** Your assignment **
Tally the lines of the records below that include the word "label", and write down only that tally.

Data Block Start

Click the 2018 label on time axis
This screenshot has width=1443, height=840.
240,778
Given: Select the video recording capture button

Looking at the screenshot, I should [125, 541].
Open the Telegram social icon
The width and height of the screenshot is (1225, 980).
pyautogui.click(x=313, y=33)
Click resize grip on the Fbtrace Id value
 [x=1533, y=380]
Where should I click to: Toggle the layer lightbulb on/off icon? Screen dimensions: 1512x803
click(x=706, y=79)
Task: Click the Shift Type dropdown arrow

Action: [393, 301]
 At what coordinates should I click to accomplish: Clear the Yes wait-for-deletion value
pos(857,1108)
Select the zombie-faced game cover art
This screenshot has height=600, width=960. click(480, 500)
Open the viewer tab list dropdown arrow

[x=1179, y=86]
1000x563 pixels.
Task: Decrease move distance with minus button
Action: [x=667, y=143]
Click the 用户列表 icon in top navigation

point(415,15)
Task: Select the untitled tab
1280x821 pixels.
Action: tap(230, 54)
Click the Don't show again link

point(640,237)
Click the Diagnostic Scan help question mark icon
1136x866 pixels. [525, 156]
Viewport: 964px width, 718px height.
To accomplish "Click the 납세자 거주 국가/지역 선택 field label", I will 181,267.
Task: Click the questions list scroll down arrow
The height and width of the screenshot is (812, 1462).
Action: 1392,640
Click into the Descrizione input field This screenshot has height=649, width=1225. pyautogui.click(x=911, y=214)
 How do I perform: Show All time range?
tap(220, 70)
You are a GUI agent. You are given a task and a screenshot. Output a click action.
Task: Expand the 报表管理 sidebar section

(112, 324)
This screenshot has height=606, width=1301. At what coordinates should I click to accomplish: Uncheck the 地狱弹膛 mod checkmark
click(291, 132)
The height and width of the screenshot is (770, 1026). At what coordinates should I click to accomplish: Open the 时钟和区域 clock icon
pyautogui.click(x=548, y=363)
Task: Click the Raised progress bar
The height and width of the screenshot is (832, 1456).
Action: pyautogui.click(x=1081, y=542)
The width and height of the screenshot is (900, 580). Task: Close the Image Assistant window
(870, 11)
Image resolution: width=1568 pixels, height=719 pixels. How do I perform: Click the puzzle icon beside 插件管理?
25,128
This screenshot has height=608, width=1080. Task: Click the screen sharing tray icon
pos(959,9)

Data Block End

** Exercise output **
2